There are some schemes that "temporarily increase priority of a lock-holding thread until it releases the lock to the highest priority of the waiting threads" (or the priority of the first waiting thread if it's higher than the current thread, or some other variation on that theme). This is done to combat priority inversion - but it has other drawbacks too, so it's not implemented in all OS's/schedulers (after all, it affects other threads than the one that is waiting too).
Edit:
The point of a mutex (or other similar locks) is that it prevents two threads from accessing the same resources at once. For example, say we want to update five different variables with some pretty lengthy processing (complicated math, fetching data from a serial port or a network drive, or some such), but if we only do two of the variables, some other process using these would get an invalid result, then we clearly can't "let go" of the lock.
The high priority thread simply has to wait for all five variables to be updated and the low priority lock.

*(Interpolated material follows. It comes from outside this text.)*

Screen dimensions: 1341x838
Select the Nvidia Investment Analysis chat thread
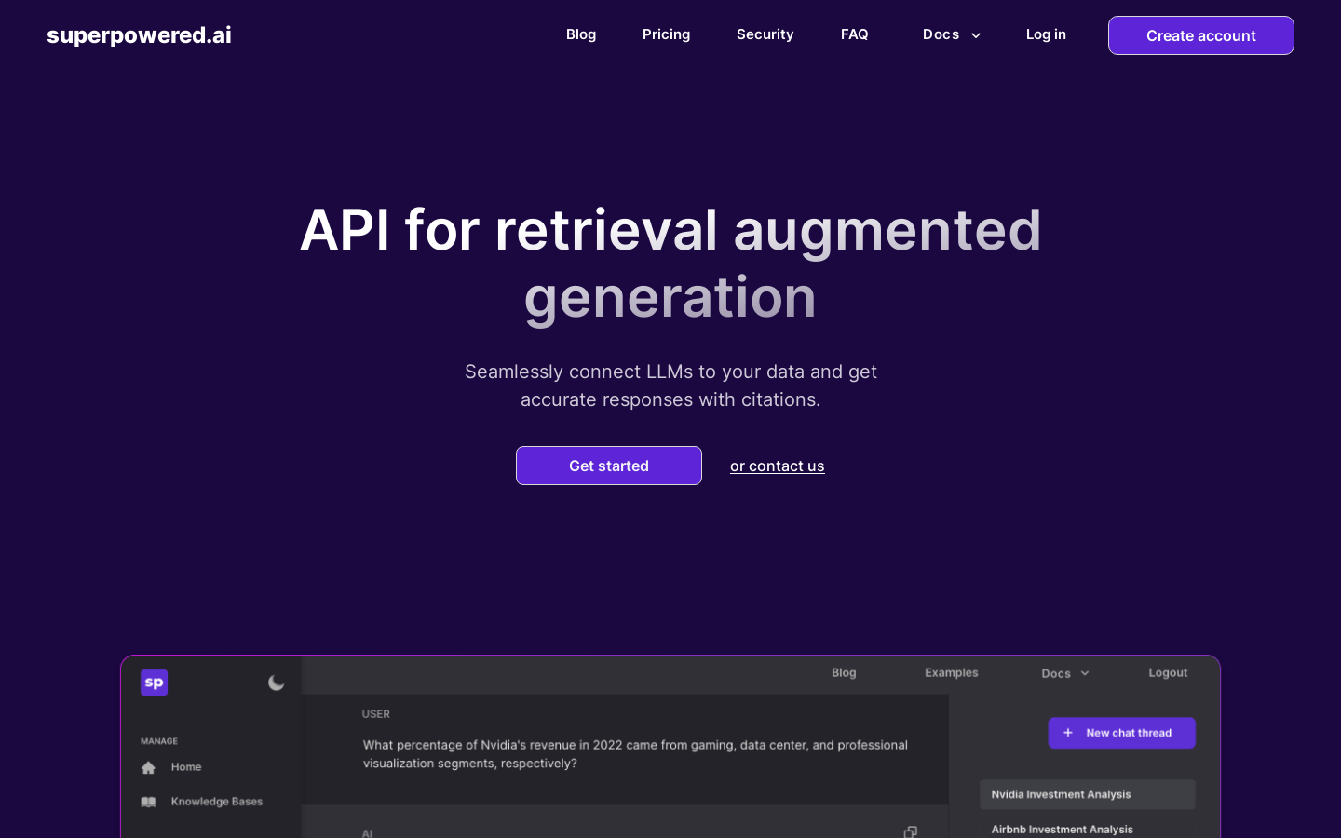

There is no simple workaround that the application can do to "fix" this problem - don't hold the locks more than necessary of course [and it may be that we can actually fix the problem described above, by performing the lengthy processing OUTSIDE of the lock, and only do the final "store it in the 5 variables" with the lock on. This would reduce the potential time that the high priority thread has to wait, but if the system is really busy, it won't really fix the problem.
There are whole PhD thesis written on this subject, and I'm not a specialist on "how to write a scheduler" - I have a fair idea how one works, just like I know how the engine in my car works - but if someone gave me a bunch of suitable basic shapes of steel and aluminium, and the required tools/workspace and told me to build an engine, I doubt it would work great...Same with a scheduler - I know what the parts are called, but not how to build one.
If a high priority thread needs to wait on a low priority thread (mutex semaphore etc), the low priority thread is temporarily elevated to the same priority as the high priority thread.
The high priority thread is not going to have the lock for which it is requesting until the low priority thread will unlock it.
To avoid this we can use semaphore where any other thread can initiate to unlock but in mutex it is not possible.